Wasn't _I Have No Mouth and I Must Scream_ a short story by Harlan Ellison?


----------



## sedarfaery (May 28, 2007)

Brown Jenkin said:
			
		

> Try http://www.thelurker.com/



Ooh! Great link, thanks for sharing that. Now I can catch up of my Cthulhu mythos movies seen.


----------



## The Lost Muse (May 31, 2007)

I'd argue Event Horizon is mythos inspired.


----------



## trancejeremy (May 31, 2007)

FWIW, Call of Cthulhu (the recent silent movie) is now available for rent at Netflix (though it says "long wait")


----------



## Mouseferatu (May 31, 2007)

Timmundo said:
			
		

> I'd argue Event Horizon is mythos inspired.

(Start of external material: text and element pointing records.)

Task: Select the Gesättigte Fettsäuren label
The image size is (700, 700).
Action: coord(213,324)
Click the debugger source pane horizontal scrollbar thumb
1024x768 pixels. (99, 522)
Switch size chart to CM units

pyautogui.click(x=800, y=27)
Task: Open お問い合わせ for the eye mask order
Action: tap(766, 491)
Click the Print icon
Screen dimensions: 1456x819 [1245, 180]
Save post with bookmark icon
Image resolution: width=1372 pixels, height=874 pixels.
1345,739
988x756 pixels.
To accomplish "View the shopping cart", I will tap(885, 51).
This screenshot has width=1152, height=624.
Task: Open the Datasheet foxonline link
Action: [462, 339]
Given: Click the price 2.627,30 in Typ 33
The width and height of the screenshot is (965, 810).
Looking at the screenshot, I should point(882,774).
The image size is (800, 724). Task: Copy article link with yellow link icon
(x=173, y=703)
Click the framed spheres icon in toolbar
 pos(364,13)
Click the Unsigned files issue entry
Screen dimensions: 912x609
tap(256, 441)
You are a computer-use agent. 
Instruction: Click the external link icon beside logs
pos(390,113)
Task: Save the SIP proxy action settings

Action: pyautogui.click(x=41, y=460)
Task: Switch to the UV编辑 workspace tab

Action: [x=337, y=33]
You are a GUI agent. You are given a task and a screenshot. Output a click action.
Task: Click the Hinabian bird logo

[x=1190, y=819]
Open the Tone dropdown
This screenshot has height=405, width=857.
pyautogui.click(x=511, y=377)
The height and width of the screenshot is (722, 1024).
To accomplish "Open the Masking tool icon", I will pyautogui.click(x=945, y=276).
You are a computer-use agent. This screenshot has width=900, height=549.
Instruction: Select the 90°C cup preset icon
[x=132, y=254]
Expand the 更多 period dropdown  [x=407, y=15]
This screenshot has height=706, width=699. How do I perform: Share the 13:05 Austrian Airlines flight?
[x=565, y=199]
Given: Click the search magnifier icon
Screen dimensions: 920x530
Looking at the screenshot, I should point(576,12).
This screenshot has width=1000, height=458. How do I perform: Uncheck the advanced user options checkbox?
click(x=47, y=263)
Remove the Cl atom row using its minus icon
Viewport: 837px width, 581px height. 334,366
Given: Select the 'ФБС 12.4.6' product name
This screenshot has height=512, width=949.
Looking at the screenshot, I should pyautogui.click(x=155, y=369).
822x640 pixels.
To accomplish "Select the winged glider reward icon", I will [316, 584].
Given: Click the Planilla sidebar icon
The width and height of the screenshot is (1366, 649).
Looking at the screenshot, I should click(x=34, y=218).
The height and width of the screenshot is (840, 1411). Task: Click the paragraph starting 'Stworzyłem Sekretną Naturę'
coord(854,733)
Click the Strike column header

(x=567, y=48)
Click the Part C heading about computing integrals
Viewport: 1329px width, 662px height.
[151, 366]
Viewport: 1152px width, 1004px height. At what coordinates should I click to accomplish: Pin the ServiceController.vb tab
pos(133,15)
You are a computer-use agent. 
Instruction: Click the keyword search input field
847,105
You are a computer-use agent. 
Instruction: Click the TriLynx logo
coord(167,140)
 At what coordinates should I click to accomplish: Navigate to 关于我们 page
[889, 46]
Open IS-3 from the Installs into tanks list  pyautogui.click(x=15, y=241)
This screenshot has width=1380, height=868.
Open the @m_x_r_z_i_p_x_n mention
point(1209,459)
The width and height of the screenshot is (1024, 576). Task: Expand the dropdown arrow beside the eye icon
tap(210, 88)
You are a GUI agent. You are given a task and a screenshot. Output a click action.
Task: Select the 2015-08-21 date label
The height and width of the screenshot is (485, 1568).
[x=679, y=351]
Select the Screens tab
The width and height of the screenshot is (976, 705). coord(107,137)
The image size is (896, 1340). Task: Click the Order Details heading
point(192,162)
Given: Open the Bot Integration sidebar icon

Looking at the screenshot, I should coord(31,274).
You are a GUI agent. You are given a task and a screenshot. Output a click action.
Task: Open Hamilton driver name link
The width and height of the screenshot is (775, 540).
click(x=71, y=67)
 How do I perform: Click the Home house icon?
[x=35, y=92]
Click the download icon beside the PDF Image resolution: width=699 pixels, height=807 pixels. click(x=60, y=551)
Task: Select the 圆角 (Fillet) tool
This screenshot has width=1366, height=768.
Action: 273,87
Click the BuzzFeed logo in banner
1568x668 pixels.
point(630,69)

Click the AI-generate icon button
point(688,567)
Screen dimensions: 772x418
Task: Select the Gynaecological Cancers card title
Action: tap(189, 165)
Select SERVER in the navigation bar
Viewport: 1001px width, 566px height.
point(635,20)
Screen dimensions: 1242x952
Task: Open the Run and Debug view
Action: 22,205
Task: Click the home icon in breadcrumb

I've heard that claim before, but having seen the movie, I can't agree. Can you point to specifics as to why you think so?


----------



## WayneLigon (May 31, 2007)

Mouseferatu said:
			
		

> I've heard that claim before, but having seen the movie, I can't agree. Can you point to specifics as to why you think so?




The _Event Horizon_ has an experimental gravity drive/stardrive that works by pushing the ship through another dimension, exposure to which drove everyone on the ship insane. Something seems to come back with the ship when it returns to our universe, which also drives others insane. The captain of the rescue mession finally goes mad himself, and pilots the remainder of the ship back into the hell-dimension. 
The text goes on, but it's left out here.